And so it came, on Wednesday, in a blaze of glory: An early finish, a play date with dinner, a bottle of celebratory white for me and the other mum, and the unbelievable joy of a three-day weekend and no more 6am starts till September. On Thursday morning I woke at 7am with an overwhelming feeling of relief, freedom and well-being, compounded by the fact that the children obligingly woke an hour after I did (utterly unheard of), allowing me a luxurious hour of peaceful reading before I had to dispense Cheerios and pancakes, make coffee and think about the day.

By 10am, all the good feeling had gone.

10 weeks to go...

“I’m booooored,” came the first whine. “What can I dooooo?”

Silence.

“Mummy! I said I’m bored.”

“Read a book? Play a game? Play with your Moon Dough? Dress your Barbies? Make something with hama beads? Do some colouring? Write a story? Try on all your clothes? Tidy your room?”
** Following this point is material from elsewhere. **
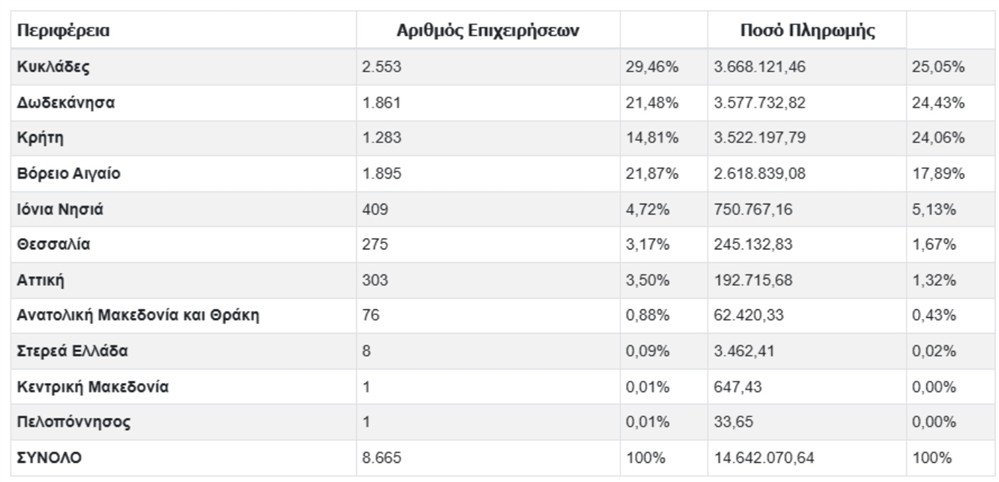
Task: Click the 3.668.121,46 payment cell
Action: tap(759, 67)
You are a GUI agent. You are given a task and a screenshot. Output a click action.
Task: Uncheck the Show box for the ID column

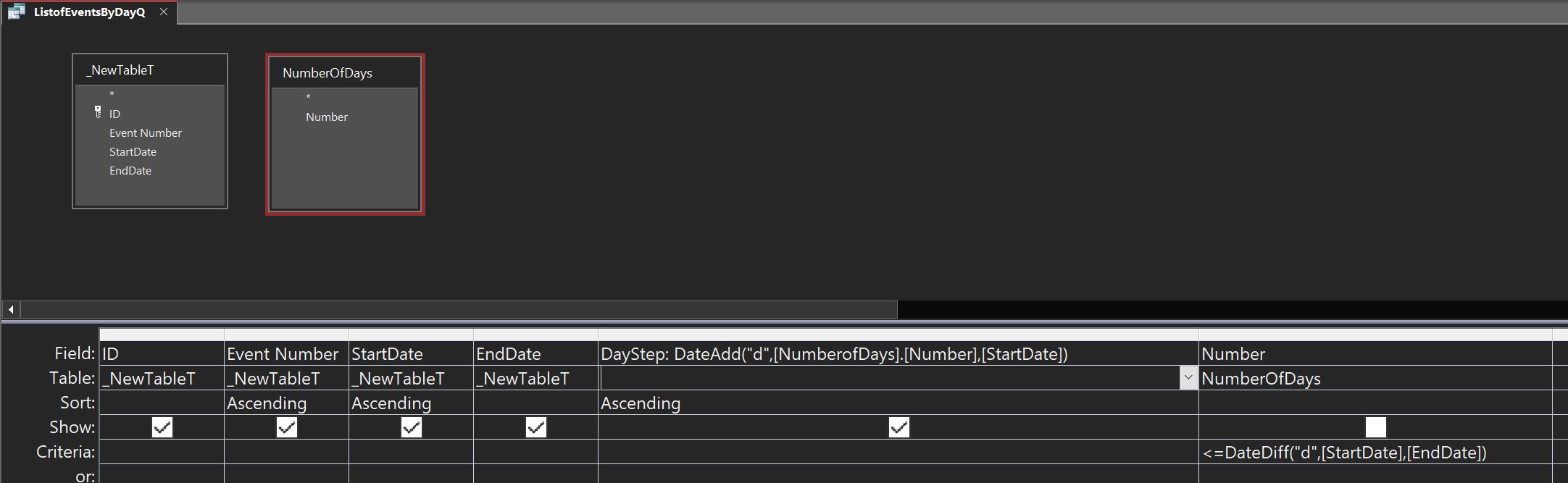click(x=162, y=428)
“Eeuuur!” I can’t really express the spelling of that irritated, rising crescendo, non-specific whingeing sound. “No! Can I have an ice cream? Ice lolly? Biscuits? Sweets?”

“No! It’s 10 o’clock in the morning!”

“But I’ve got nothing to doooo! I’m booooored!”

“Oh DD, please! You have a houseful of lovely toys, things you’ve begged me to buy. Now take some out and play with them.”

Welcome, fellow mummies, to the patina of the next 10 weeks. Remind me again why I was so keen for term to end.